START
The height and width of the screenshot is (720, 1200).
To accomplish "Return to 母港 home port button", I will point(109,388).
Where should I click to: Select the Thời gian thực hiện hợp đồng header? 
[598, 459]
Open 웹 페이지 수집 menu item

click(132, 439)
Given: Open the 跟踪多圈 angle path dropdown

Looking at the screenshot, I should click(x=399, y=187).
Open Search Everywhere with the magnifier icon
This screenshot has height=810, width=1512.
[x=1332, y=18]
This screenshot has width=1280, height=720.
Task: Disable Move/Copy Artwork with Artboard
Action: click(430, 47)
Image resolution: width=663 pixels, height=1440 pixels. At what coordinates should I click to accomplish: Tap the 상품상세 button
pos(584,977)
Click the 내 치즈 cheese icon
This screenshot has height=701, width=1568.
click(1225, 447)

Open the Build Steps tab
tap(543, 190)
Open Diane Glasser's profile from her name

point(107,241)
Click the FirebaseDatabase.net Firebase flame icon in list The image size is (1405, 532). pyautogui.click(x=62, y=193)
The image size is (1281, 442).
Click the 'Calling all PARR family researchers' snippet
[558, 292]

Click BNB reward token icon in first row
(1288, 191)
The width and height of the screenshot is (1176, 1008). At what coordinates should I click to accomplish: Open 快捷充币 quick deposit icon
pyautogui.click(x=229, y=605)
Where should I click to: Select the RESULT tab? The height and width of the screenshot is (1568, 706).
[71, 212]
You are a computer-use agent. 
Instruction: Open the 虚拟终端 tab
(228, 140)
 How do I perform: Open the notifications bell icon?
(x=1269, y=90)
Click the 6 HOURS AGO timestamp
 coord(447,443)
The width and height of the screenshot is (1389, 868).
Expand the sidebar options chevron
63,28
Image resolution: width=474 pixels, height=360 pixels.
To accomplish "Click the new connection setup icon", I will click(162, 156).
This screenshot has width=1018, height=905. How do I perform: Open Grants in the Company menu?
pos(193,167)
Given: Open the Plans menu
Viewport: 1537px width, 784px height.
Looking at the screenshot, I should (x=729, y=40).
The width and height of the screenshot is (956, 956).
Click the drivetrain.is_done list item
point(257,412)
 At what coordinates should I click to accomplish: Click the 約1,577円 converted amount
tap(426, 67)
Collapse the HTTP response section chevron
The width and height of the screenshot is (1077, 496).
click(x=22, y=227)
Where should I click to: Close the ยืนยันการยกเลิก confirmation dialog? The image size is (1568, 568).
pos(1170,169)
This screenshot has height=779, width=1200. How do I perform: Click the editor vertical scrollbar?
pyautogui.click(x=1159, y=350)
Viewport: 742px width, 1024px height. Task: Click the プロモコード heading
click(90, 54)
END
> **Aim**: Render every line of the data above as a JSON array of strings, one string per line, omitting blank lines.

> **Result of the exercise**:
[
  "The height and width of the screenshot is (720, 1200).",
  "To accomplish \"Return to 母港 home port button\", I will point(109,388).",
  "Where should I click to: Select the Thời gian thực hiện hợp đồng header? ",
  "[598, 459]",
  "Open 웹 페이지 수집 menu item",
  "click(132, 439)",
  "Given: Open the 跟踪多圈 angle path dropdown",
  "Looking at the screenshot, I should click(x=399, y=187).",
  "Open Search Everywhere with the magnifier icon",
  "This screenshot has height=810, width=1512.",
  "[x=1332, y=18]",
  "This screenshot has width=1280, height=720.",
  "Task: Disable Move/Copy Artwork with Artboard",
  "Action: click(430, 47)",
  "Image resolution: width=663 pixels, height=1440 pixels. At what coordinates should I click to accomplish: Tap the 상품상세 button",
  "pos(584,977)",
  "Click the 내 치즈 cheese icon",
  "This screenshot has height=701, width=1568.",
  "click(1225, 447)",
  "Open the Build Steps tab",
  "tap(543, 190)",
  "Open Diane Glasser's profile from her name",
  "point(107,241)",
  "Click the FirebaseDatabase.net Firebase flame icon in list The image size is (1405, 532). pyautogui.click(x=62, y=193)",
  "The image size is (1281, 442).",
  "Click the 'Calling all PARR family researchers' snippet",
  "[558, 292]",
  "Click BNB reward token icon in first row",
  "(1288, 191)",
  "The width and height of the screenshot is (1176, 1008). At what coordinates should I click to accomplish: Open 快捷充币 quick deposit icon",
  "pyautogui.click(x=229, y=605)",
  "Where should I click to: Select the RESULT tab? The height and width of the screenshot is (1568, 706).",
  "[71, 212]",
  "You are a computer-use agent. ",
  "Instruction: Open the 虚拟终端 tab",
  "(228, 140)",
  " How do I perform: Open the notifications bell icon?",
  "(x=1269, y=90)",
  "Click the 6 HOURS AGO timestamp",
  " coord(447,443)",
  "The width and height of the screenshot is (1389, 868).",
  "Expand the sidebar options chevron",
  "63,28",
  "Image resolution: width=474 pixels, height=360 pixels.",
  "To accomplish \"Click the new connection setup icon\", I will click(162, 156).",
  "This screenshot has width=1018, height=905. How do I perform: Open Grants in the Company menu?",
  "pos(193,167)",
  "Given: Open the Plans menu",
  "Viewport: 1537px width, 784px height.",
  "Looking at the screenshot, I should (x=729, y=40).",
  "The width and height of the screenshot is (956, 956).",
  "Click the drivetrain.is_done list item",
  "point(257,412)",
  " At what coordinates should I click to accomplish: Click the 約1,577円 converted amount",
  "tap(426, 67)",
  "Collapse the HTTP response section chevron",
  "The width and height of the screenshot is (1077, 496).",
  "click(x=22, y=227)",
  "Where should I click to: Close the ยืนยันการยกเลิก confirmation dialog? The image size is (1568, 568).",
  "pos(1170,169)",
  "This screenshot has height=779, width=1200. How do I perform: Click the editor vertical scrollbar?",
  "pyautogui.click(x=1159, y=350)",
  "Viewport: 742px width, 1024px height. Task: Click the プロモコード heading",
  "click(90, 54)"
]